As I listened to Laurel, I gained back my lost faith. I wasn't looking in the wrong place, but I was devastated to see Laurel's plan on killing herself. Why? I can't let her do this. Why I feel heartbroken again just from the thought of her death? I have to prevent this. When I witnessed her digging her own grave, it shattered me from inside.
As if the past would come back to shame me, as if... what if this is my opportunity to fix everything? Maybe, with my death I can change it. I can save Laurel. The light came, I felt liberated from my own self-shaming, guilt and I knew what I have to do. I found my answer: yes, I can love. I am not under my sister's curse. I am free.
"Tonight I'm leaving. I can't watch you killing yourself..." word followed word, than I turned to her, I held her face in my hand, felt the skin under mine, before I tried to kiss her. Somehow I hesitated, if it's right, but she than had the courage to finish what I've started.
Gratitude. The feeling of thankfulness overwhelmed me. Laurel taught me to love again, to trust again, to follow my duties and don't be afraid of embracing who I am with all of my mistakes. She showed me, how I can find my own faith again. This is what I will return tonight, I'll be there and I won't run. I made my decision, I'll take her place.
Michael, don't! Stop, I don't want your death! I wasn't thinking that seriously, stop it, brother!
Right from the ether I heard the crying familiar sound. My sister, I can hear her. How is that possible? After eons of years, she broke the silence.
I won't change my mind. You found your place in Vega, now I found mine here.
No, you can't do this! What about Becca? I thought you love her! So all of this was vanity? How dare you! Put yourself together, my bastard brother!
Wait, how can you talk to me, when you're mortal in your body?
After Laurel was gone, her voice turned lauder and lauder.

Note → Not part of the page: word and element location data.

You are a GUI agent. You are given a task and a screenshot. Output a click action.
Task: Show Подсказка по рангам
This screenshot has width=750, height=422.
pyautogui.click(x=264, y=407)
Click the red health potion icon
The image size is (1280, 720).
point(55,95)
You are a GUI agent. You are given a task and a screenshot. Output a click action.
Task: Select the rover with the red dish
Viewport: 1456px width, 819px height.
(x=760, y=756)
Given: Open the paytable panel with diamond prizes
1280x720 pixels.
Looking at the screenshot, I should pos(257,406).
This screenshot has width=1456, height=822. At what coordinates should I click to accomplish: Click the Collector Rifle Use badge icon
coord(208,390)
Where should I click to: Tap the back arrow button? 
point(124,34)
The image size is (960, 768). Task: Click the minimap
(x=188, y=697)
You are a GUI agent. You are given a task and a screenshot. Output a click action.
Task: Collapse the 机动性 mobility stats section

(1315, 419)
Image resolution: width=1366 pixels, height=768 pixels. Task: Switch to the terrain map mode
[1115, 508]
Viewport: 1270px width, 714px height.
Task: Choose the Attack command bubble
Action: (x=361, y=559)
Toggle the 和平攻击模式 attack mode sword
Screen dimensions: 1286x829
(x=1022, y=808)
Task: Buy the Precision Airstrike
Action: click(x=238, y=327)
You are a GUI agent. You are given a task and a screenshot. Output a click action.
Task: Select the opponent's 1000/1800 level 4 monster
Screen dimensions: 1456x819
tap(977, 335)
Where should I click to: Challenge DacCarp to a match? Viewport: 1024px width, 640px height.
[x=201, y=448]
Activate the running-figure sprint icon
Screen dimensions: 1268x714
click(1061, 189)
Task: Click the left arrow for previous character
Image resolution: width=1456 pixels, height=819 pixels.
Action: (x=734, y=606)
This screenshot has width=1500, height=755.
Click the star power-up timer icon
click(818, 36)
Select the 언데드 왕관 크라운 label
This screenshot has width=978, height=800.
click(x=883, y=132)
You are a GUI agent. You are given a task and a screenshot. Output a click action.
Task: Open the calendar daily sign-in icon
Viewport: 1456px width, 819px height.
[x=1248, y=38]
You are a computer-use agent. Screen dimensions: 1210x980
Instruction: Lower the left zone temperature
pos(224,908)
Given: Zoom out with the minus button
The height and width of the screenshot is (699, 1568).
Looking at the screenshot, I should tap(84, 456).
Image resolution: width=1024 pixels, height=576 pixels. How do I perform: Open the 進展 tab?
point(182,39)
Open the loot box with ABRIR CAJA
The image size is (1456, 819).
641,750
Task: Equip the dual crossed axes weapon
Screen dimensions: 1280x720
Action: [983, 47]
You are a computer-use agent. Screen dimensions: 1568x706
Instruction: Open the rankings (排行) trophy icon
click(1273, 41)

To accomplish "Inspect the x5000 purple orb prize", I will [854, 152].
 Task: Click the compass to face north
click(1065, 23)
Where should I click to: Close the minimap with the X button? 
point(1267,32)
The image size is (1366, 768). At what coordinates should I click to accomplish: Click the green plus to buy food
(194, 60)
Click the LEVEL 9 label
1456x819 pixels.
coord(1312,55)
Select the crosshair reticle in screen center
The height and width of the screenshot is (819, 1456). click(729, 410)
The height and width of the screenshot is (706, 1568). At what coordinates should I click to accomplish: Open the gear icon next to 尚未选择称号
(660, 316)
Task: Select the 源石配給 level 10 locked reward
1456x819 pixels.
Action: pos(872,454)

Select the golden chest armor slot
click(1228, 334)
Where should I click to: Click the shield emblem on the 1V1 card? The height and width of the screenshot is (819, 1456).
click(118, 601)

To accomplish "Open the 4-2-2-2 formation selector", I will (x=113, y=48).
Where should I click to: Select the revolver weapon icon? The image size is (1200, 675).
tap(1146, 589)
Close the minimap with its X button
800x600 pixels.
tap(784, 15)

Oh, if I'd tell you, you'd start your self-pity party, and I've had enough of that. I've saved Becca, because she is my best friend, now I am in the Ether sphere, as I can't function in my body without celestial, divine light. And soon this self of mine will also perish. What were you thinking? She hadn't got any motivation of killing you, she was threatened by that snake evil Whele. And you've thought Samael is the pure darkness. You haven't seen a thing bro. Now go back, and tell those idiots who keep me trapped, to stop it and let me go.
To hear her scolding made me scared. She is in greater danger than I assumed. The idea of Becca alive gave me a fresh scar, I can't look into her eyes again, after this kiss.
We can talk about your foolish habits after Shawn accepts my death and if I'll be there.
Of course you will. I'm not letting you die either, my idiot sister.
Without celestial light I'd watch the show you saving me.